# photoshop elements vs. the real thing



## cfleck (Sep 27, 2003)

i've decided i probably need to get photoshop but it is so expensive and i'm not exactly a professional in that area so i think it would be a waste.  this cued my interest towards elements.  anyone have any experience with this?  i'm just looking to be able to do some lazy image editing mostly for the web and some light hobby stuff.  suggestions are more than welcome!


----------



## mdnky (Sep 27, 2003)

If you can swing it, go with the full version.  Otherwise, maybe look into Macromedia Fireworks.  You can do alot with Fireworks...goto www.macromedia.com and download their free trial, see if that'll do what you need.  It's a bit cheaper then the full version of Photoshop.


----------



## Arden (Sep 28, 2003)

Tuh...

Go with Elements.  For what you described that you want to do, it's still overkill, but that's the nature of the program... you get a _lot_ of bang for 99 bucks.  It lacks some of the higher-end features of PS, like working in color spaces besides RGB, but for your purposes PSE will plenty.


----------



## edX (Sep 28, 2003)

why not just go to the adobe site and download the one month trial of each? that should give you plenty of time to make an informed decision based upon your needs.

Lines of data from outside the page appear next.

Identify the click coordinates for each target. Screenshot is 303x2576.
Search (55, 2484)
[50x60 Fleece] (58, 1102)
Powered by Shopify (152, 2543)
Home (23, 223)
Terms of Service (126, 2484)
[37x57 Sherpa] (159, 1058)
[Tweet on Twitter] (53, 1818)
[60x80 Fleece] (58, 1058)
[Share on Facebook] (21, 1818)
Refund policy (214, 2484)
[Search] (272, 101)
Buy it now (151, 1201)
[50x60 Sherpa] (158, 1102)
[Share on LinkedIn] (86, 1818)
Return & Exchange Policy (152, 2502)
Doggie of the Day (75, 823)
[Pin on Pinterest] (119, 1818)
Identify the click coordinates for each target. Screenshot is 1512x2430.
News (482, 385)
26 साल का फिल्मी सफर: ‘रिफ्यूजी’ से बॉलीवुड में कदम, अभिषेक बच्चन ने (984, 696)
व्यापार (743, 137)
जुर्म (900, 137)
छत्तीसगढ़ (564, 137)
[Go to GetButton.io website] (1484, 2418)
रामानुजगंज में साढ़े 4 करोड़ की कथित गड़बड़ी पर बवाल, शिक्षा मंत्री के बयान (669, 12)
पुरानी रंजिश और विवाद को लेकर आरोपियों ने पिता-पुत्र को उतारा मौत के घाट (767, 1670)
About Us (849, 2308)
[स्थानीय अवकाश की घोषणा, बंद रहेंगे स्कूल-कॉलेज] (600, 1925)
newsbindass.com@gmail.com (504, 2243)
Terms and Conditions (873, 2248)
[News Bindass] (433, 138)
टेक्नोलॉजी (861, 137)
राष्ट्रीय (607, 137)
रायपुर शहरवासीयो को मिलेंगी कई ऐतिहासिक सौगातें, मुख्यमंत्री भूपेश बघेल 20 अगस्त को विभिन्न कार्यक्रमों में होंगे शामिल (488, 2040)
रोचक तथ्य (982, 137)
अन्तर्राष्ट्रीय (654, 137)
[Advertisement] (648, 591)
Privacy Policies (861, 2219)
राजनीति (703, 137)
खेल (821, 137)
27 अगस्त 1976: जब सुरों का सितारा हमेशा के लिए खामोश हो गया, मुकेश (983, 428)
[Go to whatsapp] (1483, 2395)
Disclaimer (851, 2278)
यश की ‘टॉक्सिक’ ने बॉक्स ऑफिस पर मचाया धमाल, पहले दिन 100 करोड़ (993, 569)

(i'll admit they are rather large files, but i would think they could be acquired overnight even on dialup)


----------



## Arden (Sep 28, 2003)

Or, if you don't need layer support, you could mess around with Graphic Converter.  Besides being able to open just about any graphics file, it can do a lot of manipulation.


----------



## goynang (Sep 28, 2003)

This is something I've been thinking about recently. I'm very familiar with the full Photoshop (from work) but can't really justify the expense for home use.

From everything I have read, Elements really does seem to be a bit of bargain. It seems all you miss out on is CMYK and 16 bit precision (Anything else of note??).

For home use this is fine. I'd be using it for touching up digital camera pics, doing some graphics for personal web-sites, and just general mucking around (I find it very therapeutic warping and mucking around with photos!). 

That's it - I've made my mind up  - I'm going to buy it pronto!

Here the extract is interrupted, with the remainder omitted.